Question

A and B alternately throw a pair of dice. A wins if he throws a sum of 5 before B throws a sum of 8, and B wins if he throws a sum of 8 before A throws a sum of 5. The probability that A wins if A makes the first throw is:

• A. \( \frac{9}{17} \)
• B. \( \frac{9}{19} \)
• C. \( \frac{8}{17} \)
• D. \( \frac{8}{19} \)

Hint:

To solve probability problems involving alternating events, use recursive equations to account for future possibilities.

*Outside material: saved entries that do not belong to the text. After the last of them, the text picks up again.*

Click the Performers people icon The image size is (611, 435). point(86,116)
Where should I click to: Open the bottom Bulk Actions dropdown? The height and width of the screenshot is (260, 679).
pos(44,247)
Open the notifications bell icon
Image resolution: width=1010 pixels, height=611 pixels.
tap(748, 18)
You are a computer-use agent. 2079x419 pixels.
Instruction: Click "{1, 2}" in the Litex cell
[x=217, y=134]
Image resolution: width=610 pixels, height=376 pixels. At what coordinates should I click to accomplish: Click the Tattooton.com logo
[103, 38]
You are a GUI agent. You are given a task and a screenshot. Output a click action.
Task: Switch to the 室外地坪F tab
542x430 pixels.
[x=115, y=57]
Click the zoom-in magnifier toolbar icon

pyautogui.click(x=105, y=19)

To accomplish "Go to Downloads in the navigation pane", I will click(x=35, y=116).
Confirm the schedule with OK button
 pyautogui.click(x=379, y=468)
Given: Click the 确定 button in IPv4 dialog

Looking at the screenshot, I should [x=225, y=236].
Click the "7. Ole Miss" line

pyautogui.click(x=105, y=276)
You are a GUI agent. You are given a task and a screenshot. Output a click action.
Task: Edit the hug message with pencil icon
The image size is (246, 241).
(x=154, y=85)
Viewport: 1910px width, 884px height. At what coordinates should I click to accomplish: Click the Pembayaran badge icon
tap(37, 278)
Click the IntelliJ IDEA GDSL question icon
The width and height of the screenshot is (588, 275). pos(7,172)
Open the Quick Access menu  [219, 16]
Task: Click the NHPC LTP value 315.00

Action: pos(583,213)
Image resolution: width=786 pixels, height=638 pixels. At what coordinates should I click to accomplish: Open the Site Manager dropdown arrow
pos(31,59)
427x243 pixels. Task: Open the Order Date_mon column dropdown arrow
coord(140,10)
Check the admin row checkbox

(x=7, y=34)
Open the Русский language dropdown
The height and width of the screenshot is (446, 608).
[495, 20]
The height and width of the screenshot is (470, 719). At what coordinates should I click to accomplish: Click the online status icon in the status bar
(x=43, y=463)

In this case, calculate the probability of each player's win on their turn and then set up an equation based on conditional probabilities.

Answer 1

The Correct Option is B

Given the following sums:

For sum '5': 

The possible pairs are \( (1,4), (2,3), (3,2) \), leading to:

\[ P(A) = \frac{4}{36}. \]

For sum '8':

The possible pairs are \( (2,6), (3,5), (4,4), (5,3), (6,2) \), leading to:

\[ P(B) = \frac{5}{36}. \]

Probability of \( A \) winning:

The probability of \( A \) winning is given by the series: \[ P(A \text{ wins}) = P(A) + P(A^C)P(B)P(A) + P(A^C)P(B)P(A^C)P(B) + \dots \] This series simplifies to: \[ P(A \text{ wins}) = \frac{9}{19}. \]

Final Answer:

The probability of \( A \) winning is \( \frac{9}{19} \).